Content area
Full Text
Purpose: This study investigated the effects of visually presented speech envelope information with various modulation rates and depths on audiovisual speech perception in noise.
Method: Forty adults (21.25 ± 1.45 years) participated in audiovisual sentence recognition measurements in noise. Target speech sentences were auditorily presented in multitalker babble noises at a -3 dB SNR. Acoustic amplitude envelopes of target signals were extracted through low-pass filters with different cutoff frequencies (4, 10, and 30 Hz) and a fixed modulation depth at 100% (Experiment 1) or extracted with various modulation depths (0%, 25%, 50%, 75%, and 100%) and a fixed 10-Hz modulation rate (Experiment 2). The extracted target envelopes were synchronized with the amplitude of a spherical-shaped ball and presented as visual stimuli. Subjects were instructed to attend to both auditory and visual stimuli of the target sentences and type down their answers. The sentence recognition accuracy was compared between audio-only and audiovisual conditions.
Results: In Experiment 1, a significant improvement in speech intelligibility was observed when the visual analog (a sphere) synced with the acoustic amplitude envelope modulated at a 10-Hz modulation rate compared to the audio-only condition.
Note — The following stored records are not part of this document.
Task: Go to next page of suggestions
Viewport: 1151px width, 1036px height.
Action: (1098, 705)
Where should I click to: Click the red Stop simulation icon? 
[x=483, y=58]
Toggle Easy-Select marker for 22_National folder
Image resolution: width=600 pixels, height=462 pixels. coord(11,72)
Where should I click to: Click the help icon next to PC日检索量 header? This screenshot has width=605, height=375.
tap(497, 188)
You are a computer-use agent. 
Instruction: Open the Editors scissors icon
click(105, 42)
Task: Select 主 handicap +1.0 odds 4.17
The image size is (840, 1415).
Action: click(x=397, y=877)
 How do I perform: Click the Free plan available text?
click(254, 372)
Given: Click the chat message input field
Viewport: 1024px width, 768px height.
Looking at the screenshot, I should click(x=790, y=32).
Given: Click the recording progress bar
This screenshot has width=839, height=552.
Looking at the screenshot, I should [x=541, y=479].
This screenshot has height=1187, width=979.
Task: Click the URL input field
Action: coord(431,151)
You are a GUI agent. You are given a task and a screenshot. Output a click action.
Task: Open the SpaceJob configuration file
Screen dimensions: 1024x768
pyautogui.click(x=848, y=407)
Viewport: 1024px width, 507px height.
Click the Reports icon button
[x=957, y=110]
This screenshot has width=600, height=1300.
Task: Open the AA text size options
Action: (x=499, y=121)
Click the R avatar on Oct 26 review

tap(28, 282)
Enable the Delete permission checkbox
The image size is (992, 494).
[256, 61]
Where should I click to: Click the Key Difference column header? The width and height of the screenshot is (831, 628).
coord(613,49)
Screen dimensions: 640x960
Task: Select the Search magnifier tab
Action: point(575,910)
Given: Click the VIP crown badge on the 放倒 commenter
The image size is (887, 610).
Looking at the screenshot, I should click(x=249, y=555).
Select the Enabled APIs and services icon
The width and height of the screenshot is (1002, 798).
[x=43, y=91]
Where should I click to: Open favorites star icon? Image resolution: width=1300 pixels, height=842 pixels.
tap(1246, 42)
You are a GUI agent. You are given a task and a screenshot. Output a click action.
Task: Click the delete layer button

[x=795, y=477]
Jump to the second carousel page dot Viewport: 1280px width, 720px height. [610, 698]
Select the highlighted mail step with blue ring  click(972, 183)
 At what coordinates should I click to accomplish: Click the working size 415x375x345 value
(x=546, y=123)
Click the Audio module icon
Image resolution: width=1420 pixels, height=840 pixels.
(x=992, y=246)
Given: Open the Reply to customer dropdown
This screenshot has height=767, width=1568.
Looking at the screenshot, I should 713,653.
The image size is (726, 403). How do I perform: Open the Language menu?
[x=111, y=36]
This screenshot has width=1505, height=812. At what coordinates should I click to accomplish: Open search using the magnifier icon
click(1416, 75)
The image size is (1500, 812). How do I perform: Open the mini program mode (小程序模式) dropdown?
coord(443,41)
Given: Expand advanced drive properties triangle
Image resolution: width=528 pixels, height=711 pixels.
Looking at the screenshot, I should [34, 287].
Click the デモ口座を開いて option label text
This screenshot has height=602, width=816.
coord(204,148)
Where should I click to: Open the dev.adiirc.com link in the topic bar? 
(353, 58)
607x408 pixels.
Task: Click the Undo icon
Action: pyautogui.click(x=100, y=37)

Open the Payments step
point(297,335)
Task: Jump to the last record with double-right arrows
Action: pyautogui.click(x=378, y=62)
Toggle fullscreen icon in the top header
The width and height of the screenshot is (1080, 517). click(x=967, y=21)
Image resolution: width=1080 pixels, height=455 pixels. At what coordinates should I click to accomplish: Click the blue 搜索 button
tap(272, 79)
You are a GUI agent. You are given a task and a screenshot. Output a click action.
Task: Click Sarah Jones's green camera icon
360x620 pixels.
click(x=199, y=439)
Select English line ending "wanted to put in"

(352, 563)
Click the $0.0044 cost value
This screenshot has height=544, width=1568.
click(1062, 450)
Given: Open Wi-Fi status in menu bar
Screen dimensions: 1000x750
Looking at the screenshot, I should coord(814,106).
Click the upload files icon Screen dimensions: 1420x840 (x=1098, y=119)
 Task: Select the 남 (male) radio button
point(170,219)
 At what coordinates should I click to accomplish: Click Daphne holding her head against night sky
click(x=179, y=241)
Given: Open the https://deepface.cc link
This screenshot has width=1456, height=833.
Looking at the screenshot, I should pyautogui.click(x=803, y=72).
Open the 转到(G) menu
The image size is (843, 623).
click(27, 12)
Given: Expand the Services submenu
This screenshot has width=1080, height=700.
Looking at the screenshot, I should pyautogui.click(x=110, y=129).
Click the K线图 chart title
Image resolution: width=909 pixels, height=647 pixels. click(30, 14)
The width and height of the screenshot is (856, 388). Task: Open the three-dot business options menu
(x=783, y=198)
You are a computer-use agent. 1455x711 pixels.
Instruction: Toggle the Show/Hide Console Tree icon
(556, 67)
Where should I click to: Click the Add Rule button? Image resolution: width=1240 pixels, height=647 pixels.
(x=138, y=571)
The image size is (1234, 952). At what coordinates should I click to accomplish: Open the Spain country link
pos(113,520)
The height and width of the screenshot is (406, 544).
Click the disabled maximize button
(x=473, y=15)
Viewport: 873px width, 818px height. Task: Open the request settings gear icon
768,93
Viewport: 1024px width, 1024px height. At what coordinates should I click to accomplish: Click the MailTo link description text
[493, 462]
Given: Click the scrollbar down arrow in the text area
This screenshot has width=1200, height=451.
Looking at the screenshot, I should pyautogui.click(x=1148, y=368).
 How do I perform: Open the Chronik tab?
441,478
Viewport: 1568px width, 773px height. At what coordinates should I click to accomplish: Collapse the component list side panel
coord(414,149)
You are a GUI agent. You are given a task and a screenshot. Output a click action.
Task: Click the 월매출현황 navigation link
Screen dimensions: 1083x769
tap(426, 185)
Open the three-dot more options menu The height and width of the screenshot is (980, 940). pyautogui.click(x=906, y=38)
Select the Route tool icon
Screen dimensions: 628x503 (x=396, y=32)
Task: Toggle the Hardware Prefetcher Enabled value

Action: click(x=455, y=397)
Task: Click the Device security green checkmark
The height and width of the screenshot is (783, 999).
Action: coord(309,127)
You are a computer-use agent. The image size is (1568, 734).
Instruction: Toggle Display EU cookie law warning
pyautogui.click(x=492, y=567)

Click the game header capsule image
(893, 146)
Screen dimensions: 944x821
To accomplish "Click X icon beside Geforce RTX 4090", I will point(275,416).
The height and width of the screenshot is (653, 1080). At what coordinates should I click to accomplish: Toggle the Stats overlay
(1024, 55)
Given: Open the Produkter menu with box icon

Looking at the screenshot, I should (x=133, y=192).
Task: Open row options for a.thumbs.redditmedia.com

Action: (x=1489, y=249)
In Experiment 2, the visual analog with 75% modulation depth resulted in better audiovisual speech perception in noise compared to the other modulation depth conditions.
Conclusion: An abstract visual analog of acoustic amplitude envelopes can be efficiently delivered by the visual system and integrated online with auditory signals to enhance speech perception in noise, independent of particular articulation movements.
Previous investigation of the various contributions that acoustic cues (fundamental frequency, amplitude envelope, etc.) have on speech perception in individuals with profound hearing loss considered speechreading as the most important source of speech information (Breeuwer & Plomp, 1984; Grant et al., 1985). However, it is well documented in literature that speechreading alone is an inadequate means for successful and efficient speech information transmission. Researchers have studied other facilitating sensory modalities and the capacity of each modality to complement speechreading (Hill et al., 1968). Intending to transmit optimal speech information via a substitute sensory channel successfully, these studies explored two significant issues: (a) the necessity to extract optimal speech signals from alternate sensory modalities for adequate information delivery and (b) the necessity that alternative transmission channels should be stimulated...